ANÁLISE ESTATÍSTICA DO ERRO DE MODELO DE LAJES DE CONCRETO ARMADO SUBMETIDAS À PUNÇÃO

Abstract

This paper statistically analysis the model error associated with the theoretical models presented in the standards ABNT NBR 6118 (2023), ACI318 (2022), EUROCODE2 (2023), and FIB MC2020 (2024). Model error is defined as the ratio between experimental results and predictions by the normative criteria. The analysis considers the ultimate limit state for punching of reinforced concrete flat slabs without shear reinforcement, based on 218 experimental results from the literature.
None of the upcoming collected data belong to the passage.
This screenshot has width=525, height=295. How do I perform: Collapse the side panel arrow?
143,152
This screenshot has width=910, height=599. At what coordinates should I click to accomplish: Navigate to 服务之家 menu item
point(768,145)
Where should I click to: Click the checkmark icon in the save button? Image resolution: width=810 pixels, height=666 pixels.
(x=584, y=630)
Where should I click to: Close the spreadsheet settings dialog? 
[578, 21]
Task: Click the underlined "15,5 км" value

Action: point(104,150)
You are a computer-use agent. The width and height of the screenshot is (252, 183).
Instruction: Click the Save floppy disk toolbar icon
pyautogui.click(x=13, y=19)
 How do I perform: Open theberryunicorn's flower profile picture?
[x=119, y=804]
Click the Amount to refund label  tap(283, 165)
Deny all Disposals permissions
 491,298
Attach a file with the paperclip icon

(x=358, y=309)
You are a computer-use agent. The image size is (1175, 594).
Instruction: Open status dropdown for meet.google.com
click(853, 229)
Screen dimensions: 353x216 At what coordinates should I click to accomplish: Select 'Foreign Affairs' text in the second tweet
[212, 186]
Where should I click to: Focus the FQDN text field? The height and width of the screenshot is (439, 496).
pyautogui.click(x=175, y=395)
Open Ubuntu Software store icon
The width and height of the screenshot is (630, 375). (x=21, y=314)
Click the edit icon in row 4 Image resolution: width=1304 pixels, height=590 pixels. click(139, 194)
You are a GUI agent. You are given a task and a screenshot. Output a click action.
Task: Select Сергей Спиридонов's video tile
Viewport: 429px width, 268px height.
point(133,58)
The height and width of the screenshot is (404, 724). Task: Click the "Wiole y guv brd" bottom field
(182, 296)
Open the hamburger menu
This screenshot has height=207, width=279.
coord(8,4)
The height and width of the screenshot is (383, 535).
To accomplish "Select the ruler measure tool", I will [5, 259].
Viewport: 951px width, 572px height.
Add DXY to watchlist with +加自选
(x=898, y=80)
Partial safety coefficients were disregarded, allowing the estimation of mean ultimate punching resistance. The normative model results were compared to experimental data, and statistical error metrics including Mean Absolute Error (MAE), Root Mean Square Error (RMSE), Coefficient of Determination (R²), and Normalized Root Mean Square Error (NRMSE) were calculated to assess accuracy and variability. Among the standards, FIB MC2020 showed the closest agreement with experimental results, exhibiting the lowest MAE, RMSE, and NRMSE, and a high R², with a mean model error of 0.997. In contrast, ACI318, NBR 6118, and EUROCODE2 underestimated punching loads on average by 30.31%, 15.54%, and 7.32%, respectively, with higher MAE, RMSE, and NRMSE values. These findings indicate that FIB MC2020 provides the most accurate estimation of punching resistance, while ACI318 tends to significantly underestimate slab strength. The study highlights the importance of selecting normative criteria that reflect experimental behaviour for safe and reliable structural design.